BEGIN The data

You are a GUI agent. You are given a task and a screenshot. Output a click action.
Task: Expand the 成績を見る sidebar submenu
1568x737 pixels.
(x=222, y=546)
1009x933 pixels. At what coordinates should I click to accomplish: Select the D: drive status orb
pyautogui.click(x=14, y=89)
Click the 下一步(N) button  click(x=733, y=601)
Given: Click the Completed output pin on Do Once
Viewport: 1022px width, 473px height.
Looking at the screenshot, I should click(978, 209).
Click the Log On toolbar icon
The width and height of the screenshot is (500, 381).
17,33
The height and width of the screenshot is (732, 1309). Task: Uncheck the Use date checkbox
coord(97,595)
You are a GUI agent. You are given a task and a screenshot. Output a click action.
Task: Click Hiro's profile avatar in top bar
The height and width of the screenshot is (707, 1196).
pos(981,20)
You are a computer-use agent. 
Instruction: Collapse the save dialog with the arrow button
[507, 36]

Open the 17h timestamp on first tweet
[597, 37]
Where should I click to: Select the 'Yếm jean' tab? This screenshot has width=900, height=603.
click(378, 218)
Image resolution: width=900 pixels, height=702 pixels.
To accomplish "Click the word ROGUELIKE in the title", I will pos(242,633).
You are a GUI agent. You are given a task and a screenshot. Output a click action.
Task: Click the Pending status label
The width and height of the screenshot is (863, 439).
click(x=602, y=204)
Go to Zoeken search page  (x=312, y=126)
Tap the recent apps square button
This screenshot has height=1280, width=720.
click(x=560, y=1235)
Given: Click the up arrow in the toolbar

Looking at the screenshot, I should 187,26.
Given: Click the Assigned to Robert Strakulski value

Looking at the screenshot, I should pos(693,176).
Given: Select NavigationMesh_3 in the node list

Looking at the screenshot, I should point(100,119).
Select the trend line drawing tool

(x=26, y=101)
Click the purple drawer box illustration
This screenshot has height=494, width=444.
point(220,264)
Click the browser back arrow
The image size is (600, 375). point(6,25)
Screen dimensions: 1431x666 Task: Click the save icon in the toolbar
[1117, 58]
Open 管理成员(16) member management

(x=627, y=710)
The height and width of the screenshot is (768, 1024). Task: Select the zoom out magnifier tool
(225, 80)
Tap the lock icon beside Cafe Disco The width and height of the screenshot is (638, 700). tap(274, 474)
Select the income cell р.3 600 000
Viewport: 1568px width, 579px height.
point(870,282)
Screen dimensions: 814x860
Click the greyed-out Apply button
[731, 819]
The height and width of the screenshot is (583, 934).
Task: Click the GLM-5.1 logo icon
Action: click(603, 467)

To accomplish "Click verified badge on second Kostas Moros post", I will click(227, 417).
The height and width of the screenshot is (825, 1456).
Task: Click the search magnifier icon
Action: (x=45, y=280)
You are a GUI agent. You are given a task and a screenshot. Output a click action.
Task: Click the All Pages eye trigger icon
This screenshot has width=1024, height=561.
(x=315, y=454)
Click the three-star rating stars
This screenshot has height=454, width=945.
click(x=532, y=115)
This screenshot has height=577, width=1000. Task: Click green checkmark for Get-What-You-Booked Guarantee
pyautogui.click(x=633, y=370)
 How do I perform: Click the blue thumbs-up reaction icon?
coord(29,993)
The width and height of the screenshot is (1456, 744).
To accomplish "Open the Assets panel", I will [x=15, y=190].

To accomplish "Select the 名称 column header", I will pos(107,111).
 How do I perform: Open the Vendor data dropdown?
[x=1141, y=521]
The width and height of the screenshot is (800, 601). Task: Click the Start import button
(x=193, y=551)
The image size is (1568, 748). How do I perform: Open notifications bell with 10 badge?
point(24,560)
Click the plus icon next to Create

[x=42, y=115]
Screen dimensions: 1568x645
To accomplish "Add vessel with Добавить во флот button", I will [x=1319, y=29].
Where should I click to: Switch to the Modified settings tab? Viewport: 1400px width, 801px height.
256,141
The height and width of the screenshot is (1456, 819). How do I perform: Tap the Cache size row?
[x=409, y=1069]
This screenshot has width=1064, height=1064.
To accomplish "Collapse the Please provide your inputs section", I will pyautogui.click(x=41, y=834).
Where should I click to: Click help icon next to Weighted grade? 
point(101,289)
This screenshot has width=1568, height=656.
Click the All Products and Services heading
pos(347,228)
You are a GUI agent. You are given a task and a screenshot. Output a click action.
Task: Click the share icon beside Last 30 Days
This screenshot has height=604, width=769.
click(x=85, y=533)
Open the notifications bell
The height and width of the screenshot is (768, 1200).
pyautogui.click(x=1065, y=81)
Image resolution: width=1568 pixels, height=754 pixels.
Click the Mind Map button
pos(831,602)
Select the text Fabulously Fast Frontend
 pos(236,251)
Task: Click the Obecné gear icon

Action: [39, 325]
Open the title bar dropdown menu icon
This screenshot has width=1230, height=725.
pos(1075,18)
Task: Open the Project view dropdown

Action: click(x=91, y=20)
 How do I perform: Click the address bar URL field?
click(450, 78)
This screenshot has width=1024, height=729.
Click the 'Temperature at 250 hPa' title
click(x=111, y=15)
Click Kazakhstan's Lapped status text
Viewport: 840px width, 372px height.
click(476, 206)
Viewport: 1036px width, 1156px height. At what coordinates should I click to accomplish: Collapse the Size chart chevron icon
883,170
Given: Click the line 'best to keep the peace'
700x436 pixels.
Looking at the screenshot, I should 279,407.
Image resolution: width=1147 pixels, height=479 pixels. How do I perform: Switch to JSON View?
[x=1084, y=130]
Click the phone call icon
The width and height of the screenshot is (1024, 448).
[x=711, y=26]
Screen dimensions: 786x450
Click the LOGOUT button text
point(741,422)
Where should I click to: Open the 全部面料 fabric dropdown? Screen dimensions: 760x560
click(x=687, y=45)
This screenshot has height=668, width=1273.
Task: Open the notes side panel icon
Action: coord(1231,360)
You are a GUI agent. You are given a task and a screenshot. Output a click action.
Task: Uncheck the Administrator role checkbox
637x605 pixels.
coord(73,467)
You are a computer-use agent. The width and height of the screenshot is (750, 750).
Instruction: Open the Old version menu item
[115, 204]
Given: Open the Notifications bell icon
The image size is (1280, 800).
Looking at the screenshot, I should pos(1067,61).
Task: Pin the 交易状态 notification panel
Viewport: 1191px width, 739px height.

END The data

Taking the entries above, write out exactly the lines starting with the line containing "The width and height of the screenshot is (800, 601)." and going on through the line containing "This screenshot has width=1064, height=1064.", both included, and nothing else.

[Exercise output]
The width and height of the screenshot is (800, 601). Task: Click the Start import button
(x=193, y=551)
The image size is (1568, 748). How do I perform: Open notifications bell with 10 badge?
point(24,560)
Click the plus icon next to Create

[x=42, y=115]
Screen dimensions: 1568x645
To accomplish "Add vessel with Добавить во флот button", I will [x=1319, y=29].
Where should I click to: Switch to the Modified settings tab? Viewport: 1400px width, 801px height.
256,141
The height and width of the screenshot is (1456, 819). How do I perform: Tap the Cache size row?
[x=409, y=1069]
This screenshot has width=1064, height=1064.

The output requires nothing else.